**Your objective:** For this exercise, please transcribe exactly and only the lines from the one containing "Open the Options menu" through the end of the material, both ends included, without pictures.

—————

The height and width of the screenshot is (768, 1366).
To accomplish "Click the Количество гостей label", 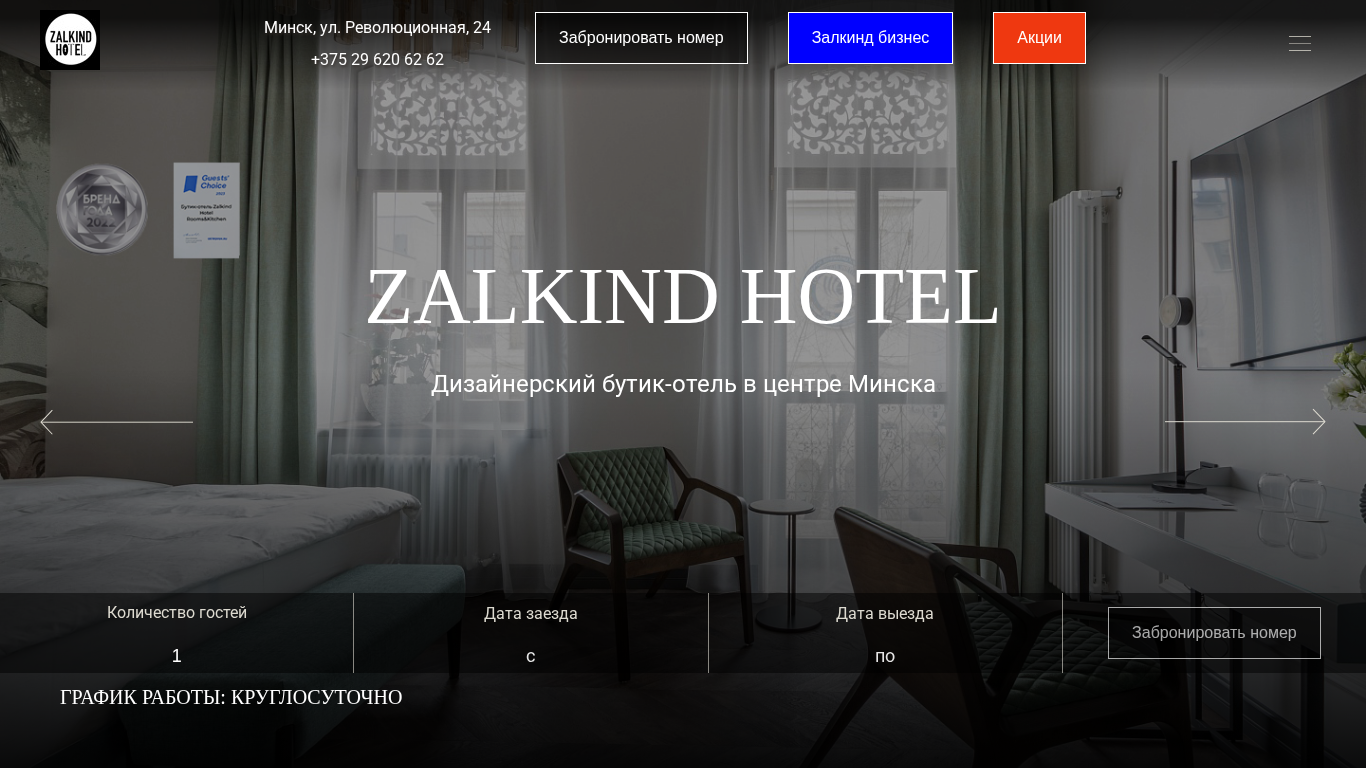I will coord(177,613).
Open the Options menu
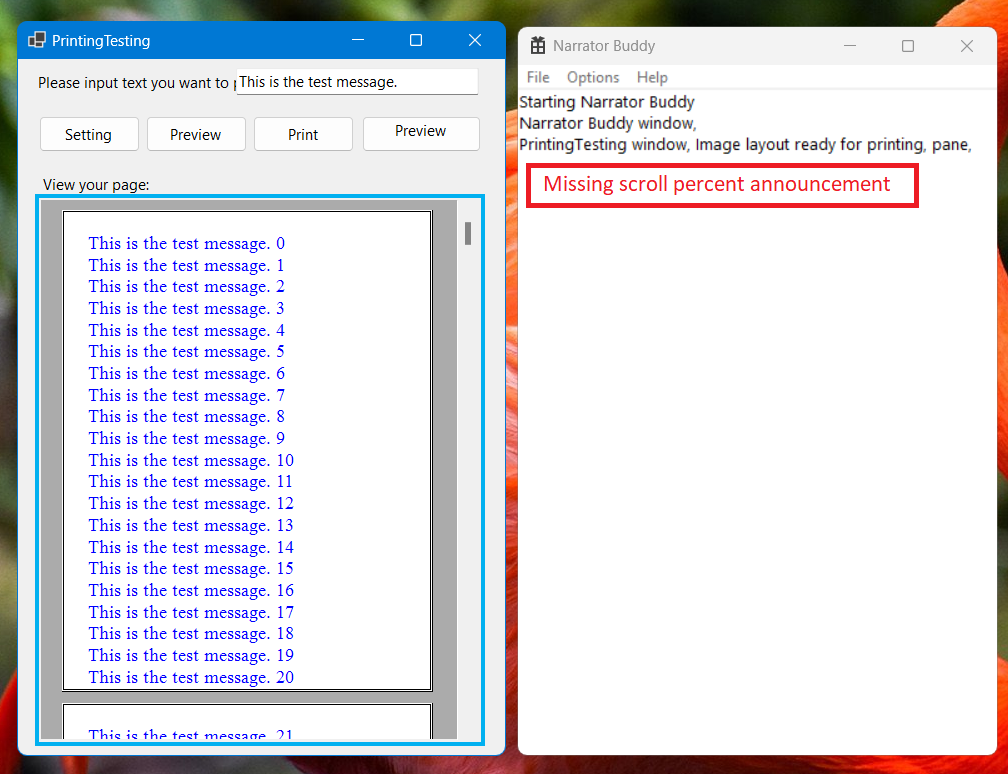This screenshot has width=1008, height=774. pos(592,77)
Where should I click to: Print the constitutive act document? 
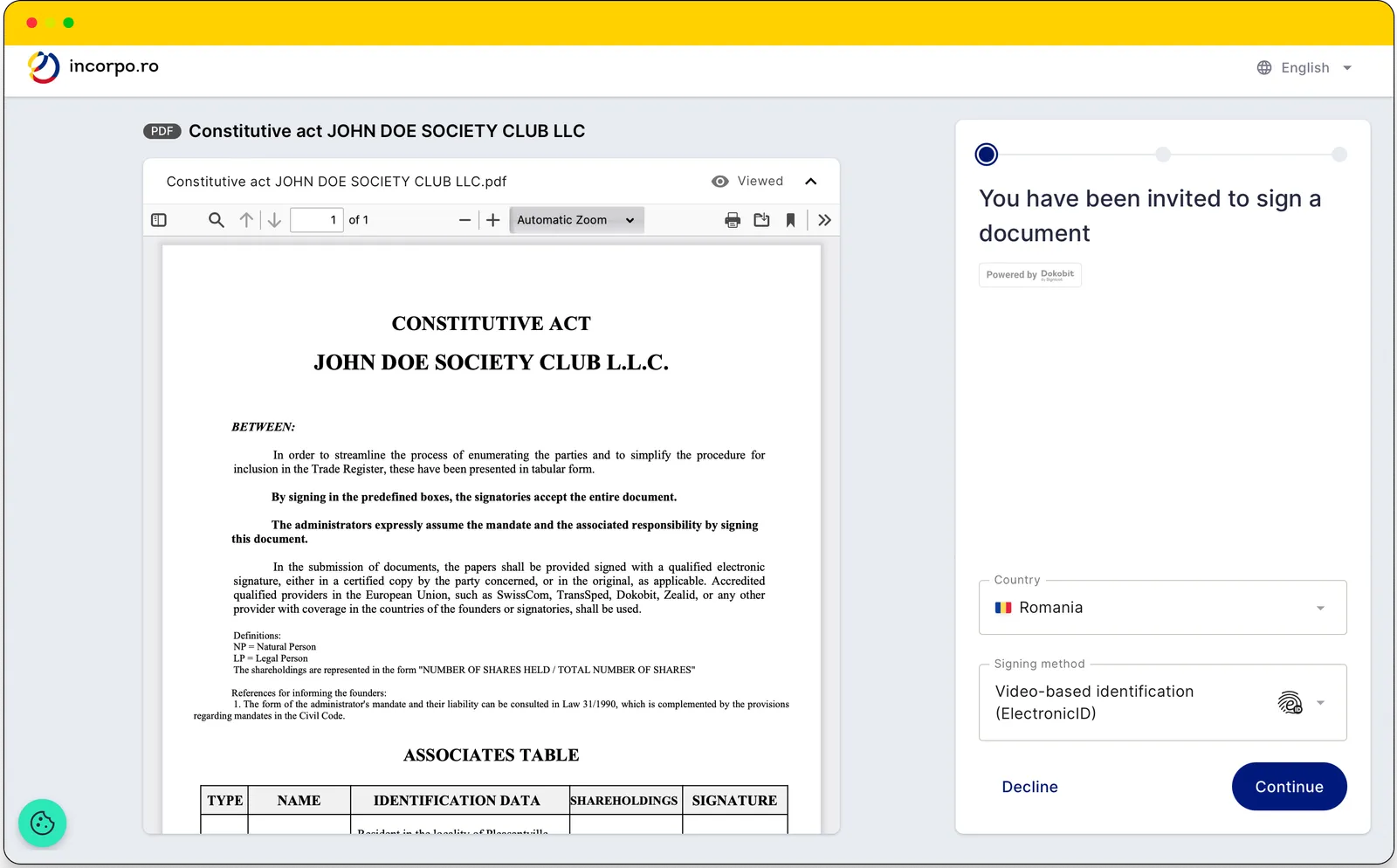click(x=733, y=220)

—————

**Answer for this exercise:**
Open the Options menu
This screenshot has width=1008, height=774. pos(592,77)
Where should I click to: Print the constitutive act document? 
click(x=733, y=220)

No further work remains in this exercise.